According to the Insolvency Act 1986 (the Act), directors of companies can appoint an administrator without the need for court intervention.

To make the appointment, a company must give at least five business days’ written notice to any person who is or may be entitled to appoint an administrative receiver or administrator of the company. The notice must also identify the proposed administrator and be in a prescribed form which is provided in the insolvency rules.

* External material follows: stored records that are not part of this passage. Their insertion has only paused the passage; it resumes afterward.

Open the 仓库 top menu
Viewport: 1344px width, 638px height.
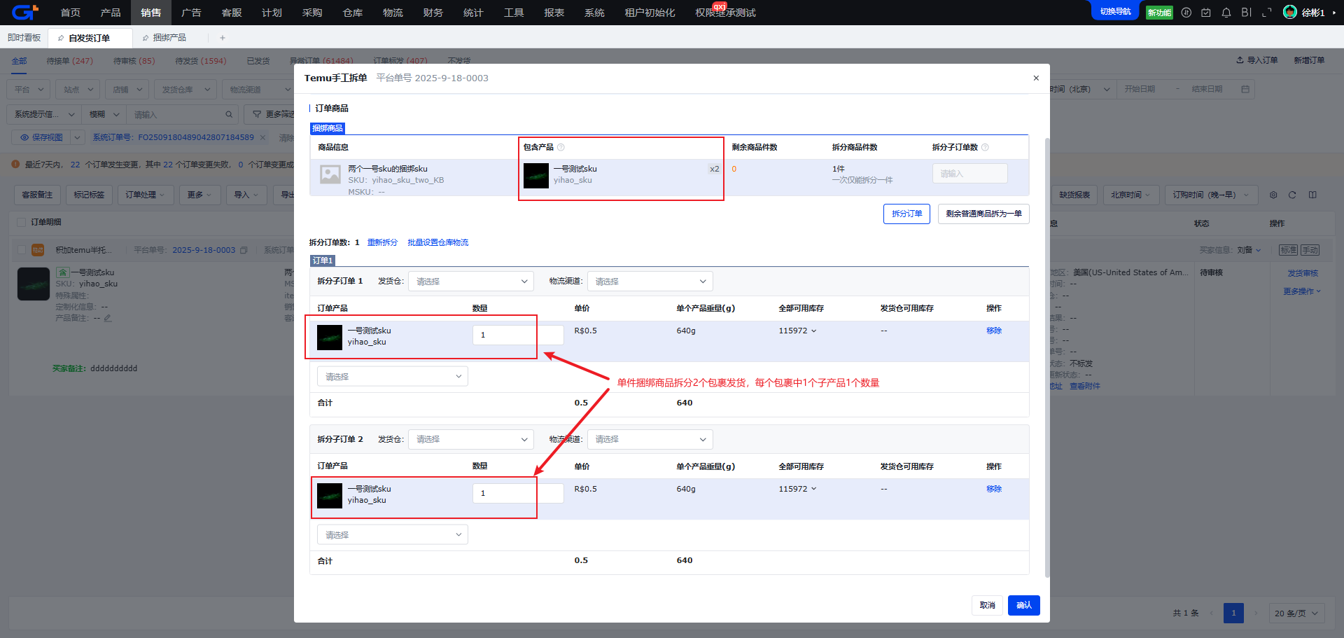[x=352, y=13]
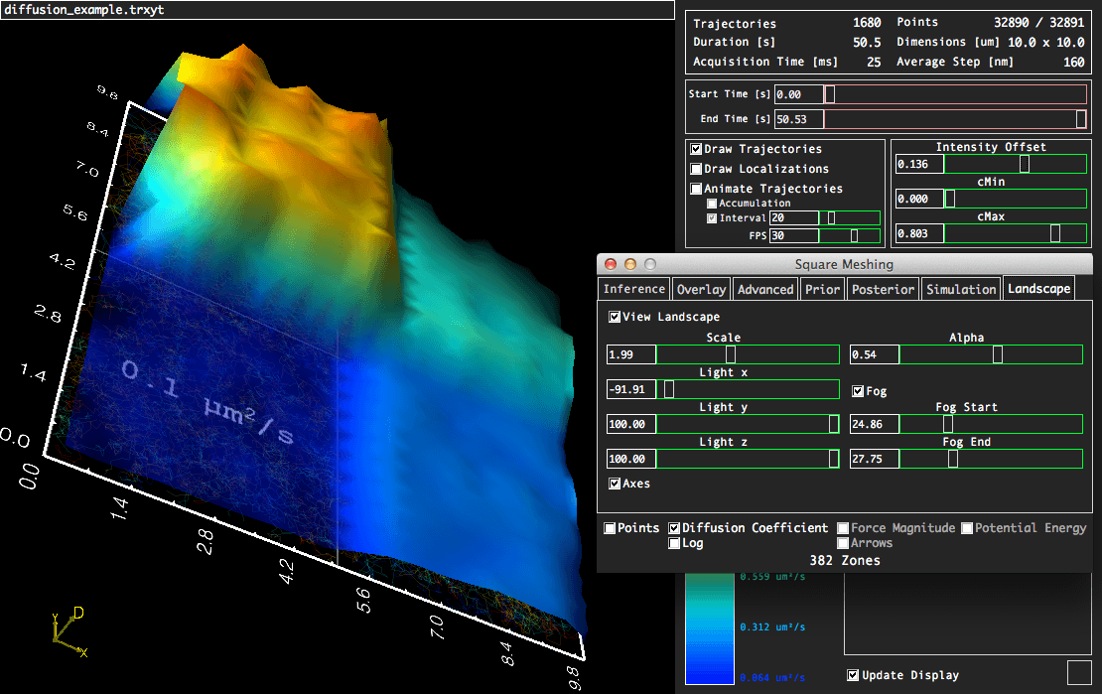This screenshot has height=694, width=1102.
Task: Open the Simulation tab
Action: (960, 289)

This means that an administration appointment could be invalidated if the appropriate notices have not been given by the company. However, the uncertainty created by conflicting case law looks to have been ended with the recent judgment in Re Tokenhouse VB Ltd.

Re Tokenhouse VB Ltd

In this case, the directors of Tokenhouse VB Ltd (the company) purported to appoint two joint administrators using the out of court process. The directors failed to give valid notice to the QFCH of the company and were in breach of various sections of the Act. The QFCH claimed the appointment was not valid and requested that the court appoint two different administrators as the company’s failure to provide notice had deprived them of the opportunity to appoint administrators of its choosing.

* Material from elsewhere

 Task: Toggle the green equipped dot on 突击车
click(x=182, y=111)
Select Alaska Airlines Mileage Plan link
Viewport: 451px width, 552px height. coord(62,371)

Following an initial hearing the court ordered that one of the original joint administrators should be replaced with one of the administrators proposed by the QFCH pending a final judgment.

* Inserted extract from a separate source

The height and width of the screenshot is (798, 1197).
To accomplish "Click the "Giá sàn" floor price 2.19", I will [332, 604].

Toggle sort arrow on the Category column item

The High Court held that whilst there had clearly been a breach of procedure, the original appointment was not automatically void and could be corrected by the court. The judge decided that the breach must fall into one of three categories:

  • a fundamental defect (automatically voiding an appointment)
  • a non-fundamental breach (that has caused no injustice)
  • a non-fundamental breach (that has caused substantial injustice).

The judge held that the breach had not caused any injustice or prejudice and it fell into the second category. The court stated that the administrators would have to be licensed insolvency practitioners with duties to act in the best interests of the creditors, regardless of who they are appointed by and therefore their identity was less important.

Due to the relatively minor nature of the breach it was agreed that the court should remedy the breach rather than void the entire administration. The court replaced the sole remaining joint administrator appointed by the company with another joint administrator requested by the QFCH.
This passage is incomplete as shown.